**DIRECTIONS:** Reproduce every one of the items below word for word, omitting the pictures.

**RECORDS PROVIDED:**
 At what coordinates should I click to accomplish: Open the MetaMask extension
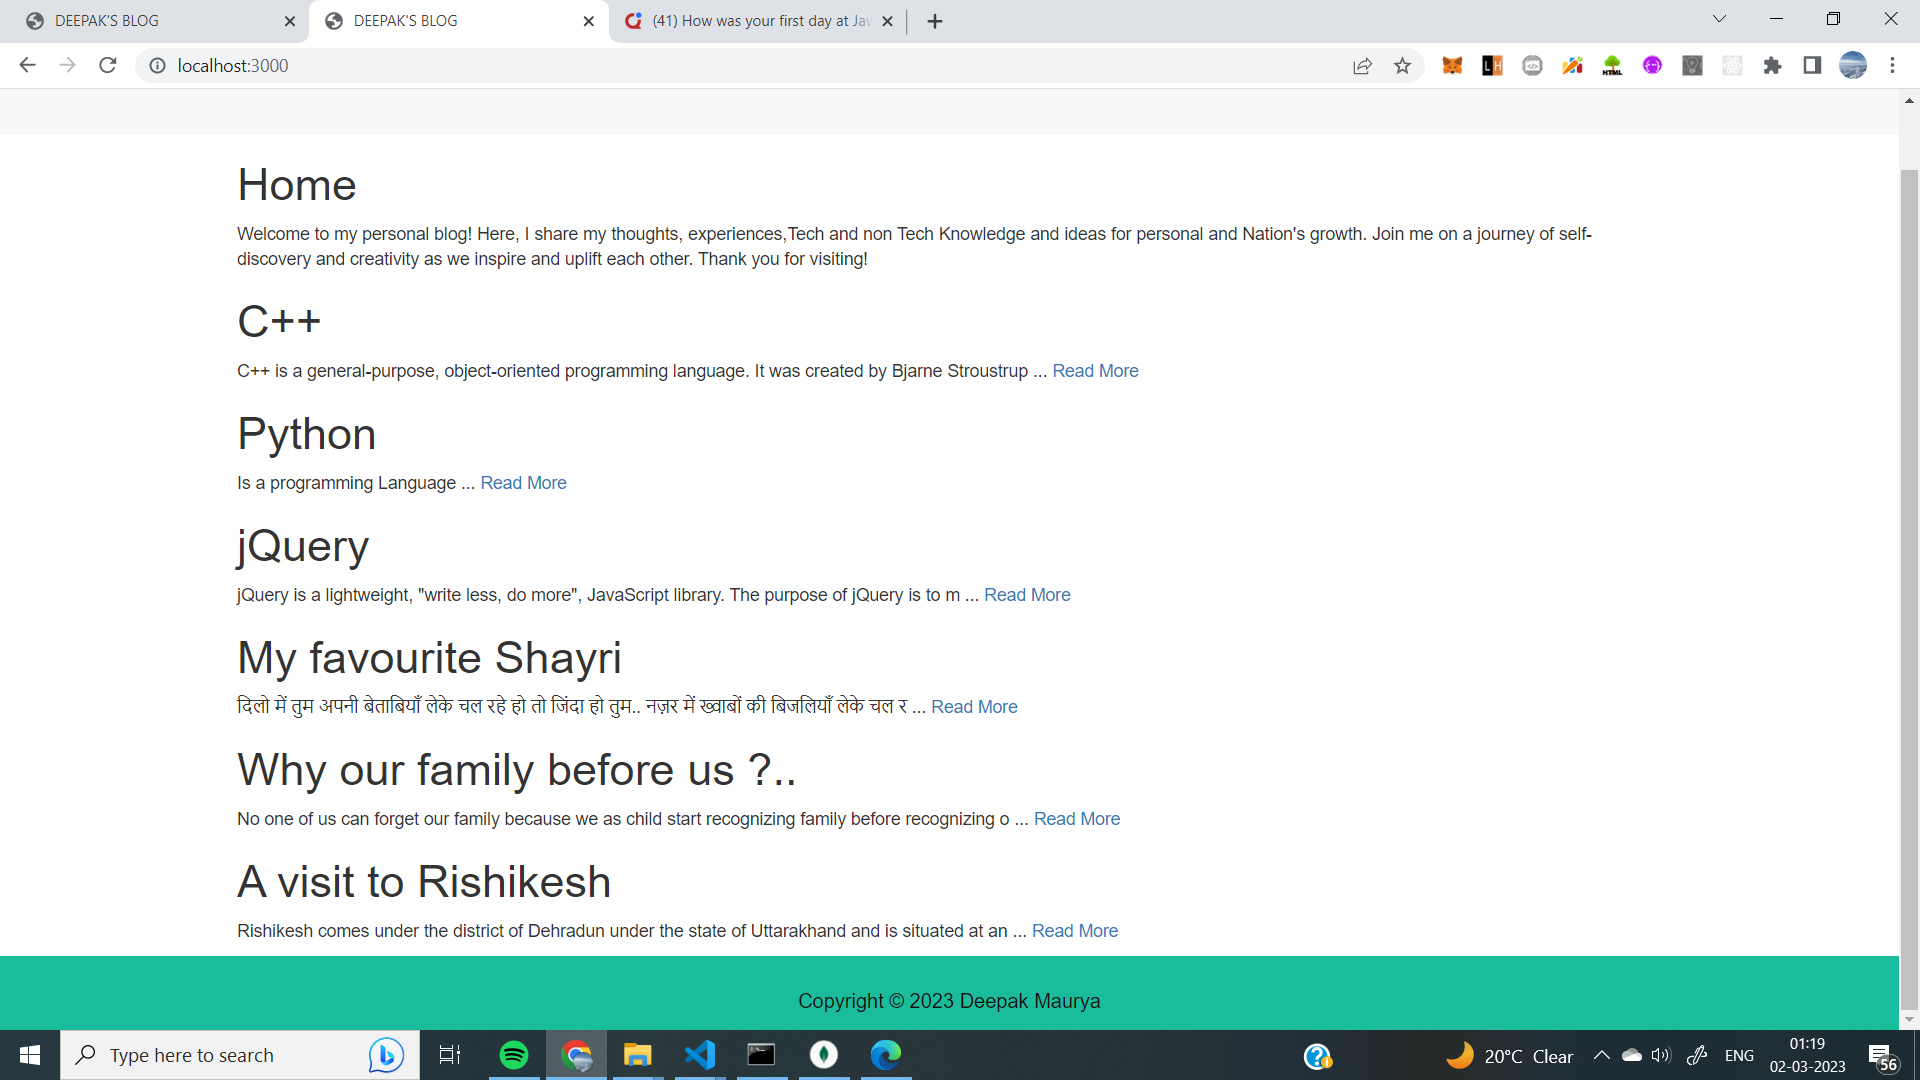[1452, 65]
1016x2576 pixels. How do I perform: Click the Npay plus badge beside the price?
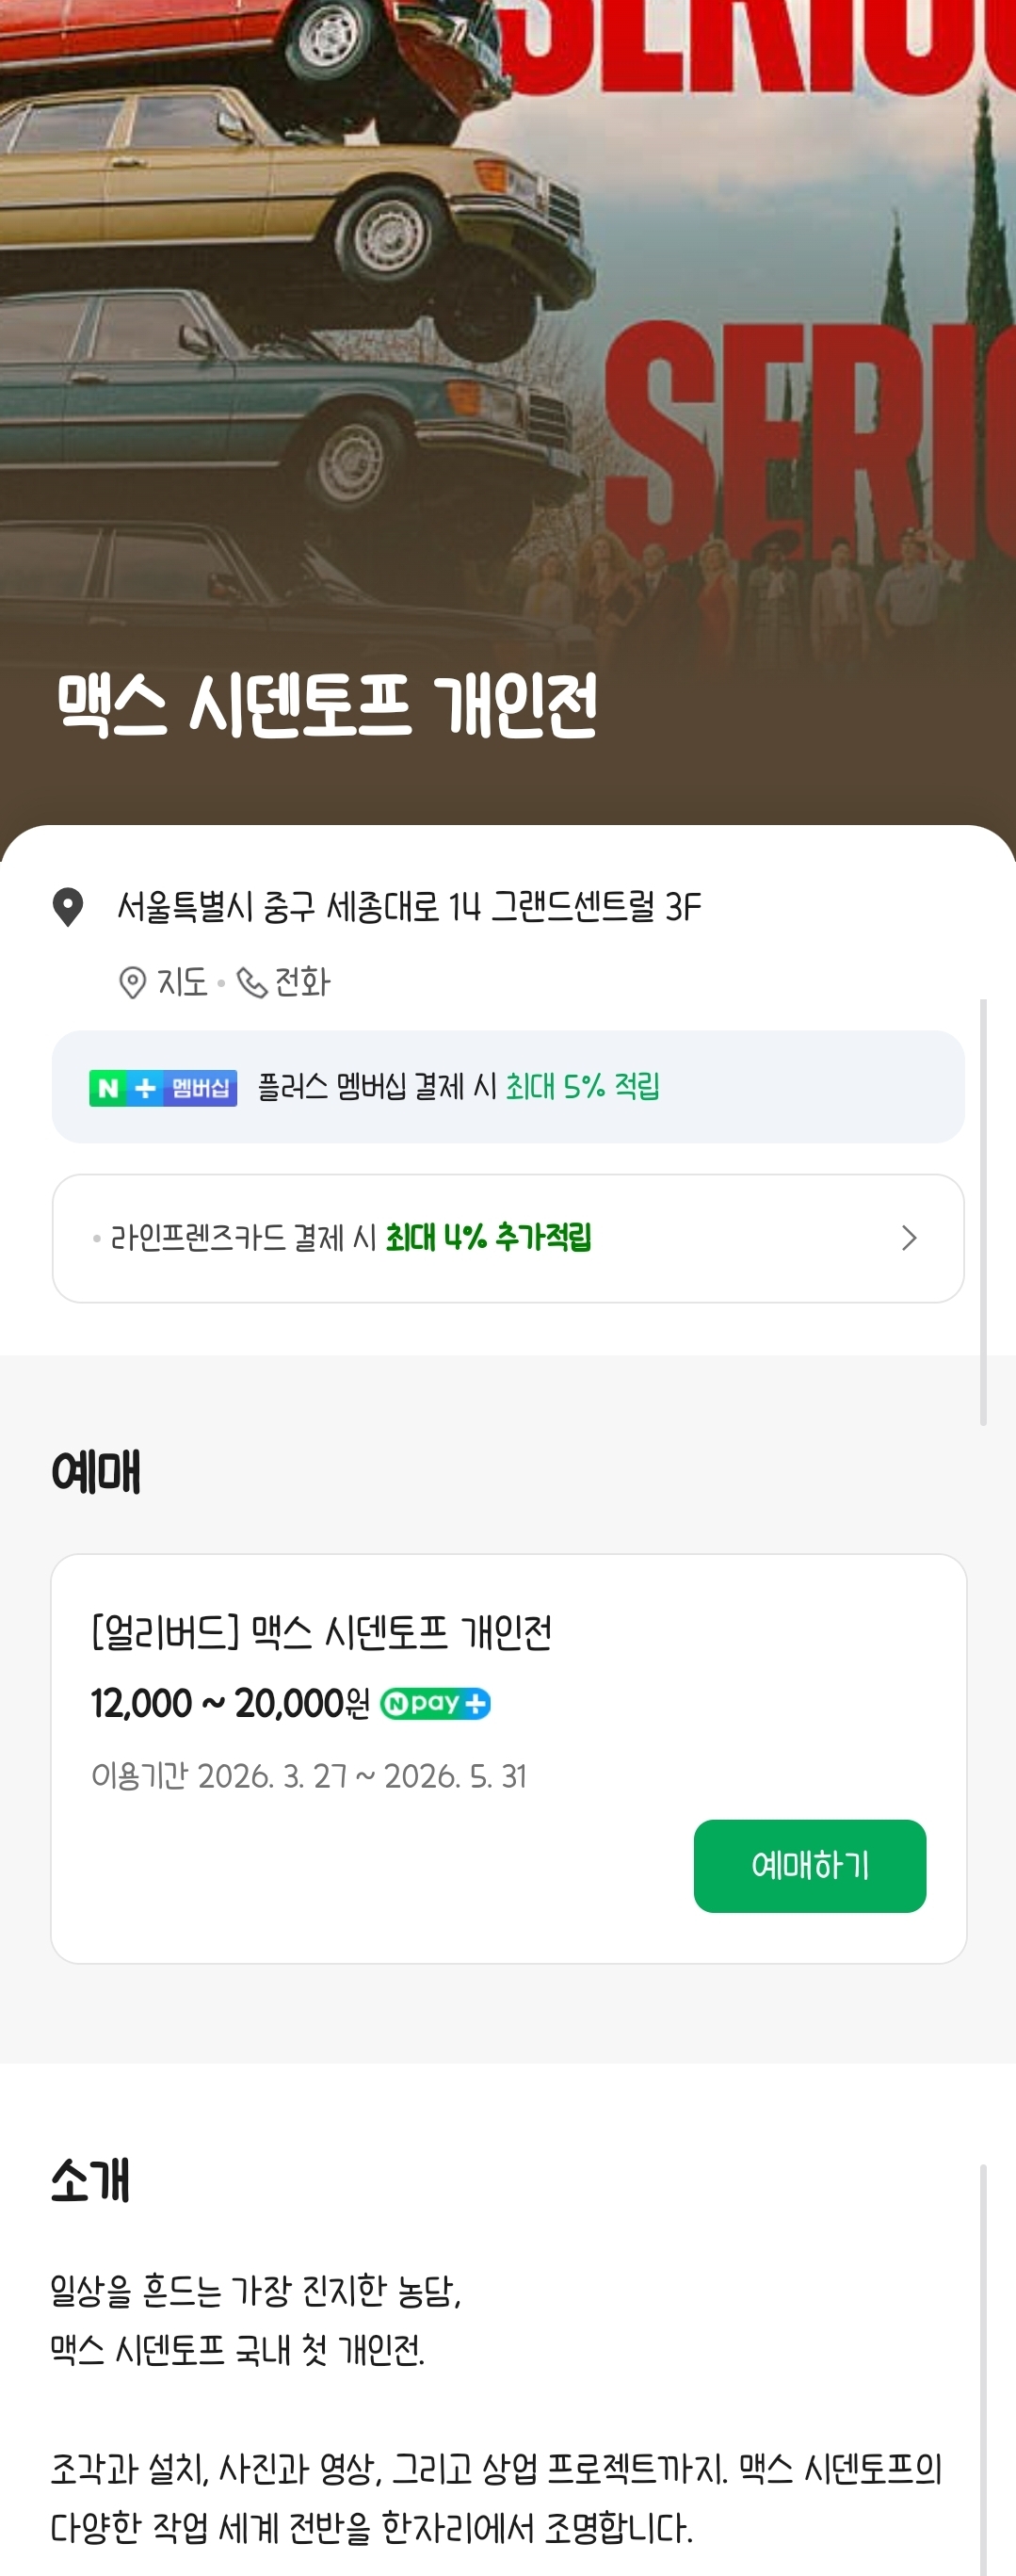point(436,1703)
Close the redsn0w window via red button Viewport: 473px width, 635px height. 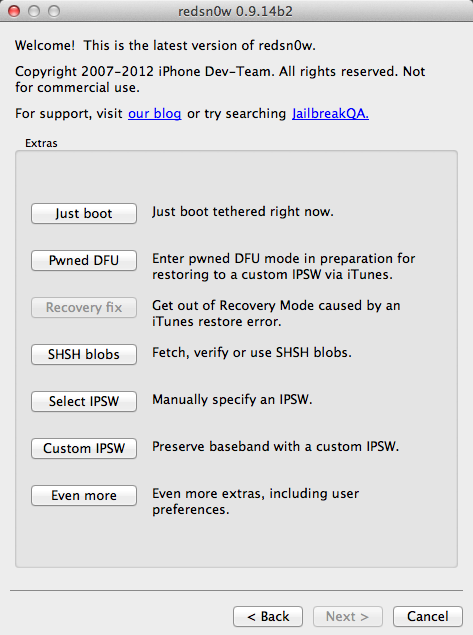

**EXERCISE RESPONSE:**
 At what coordinates should I click to accomplish: Open the MetaMask extension
[1452, 65]
1016x2576 pixels. How do I perform: Click the Npay plus badge beside the price?
point(436,1703)
Close the redsn0w window via red button Viewport: 473px width, 635px height. 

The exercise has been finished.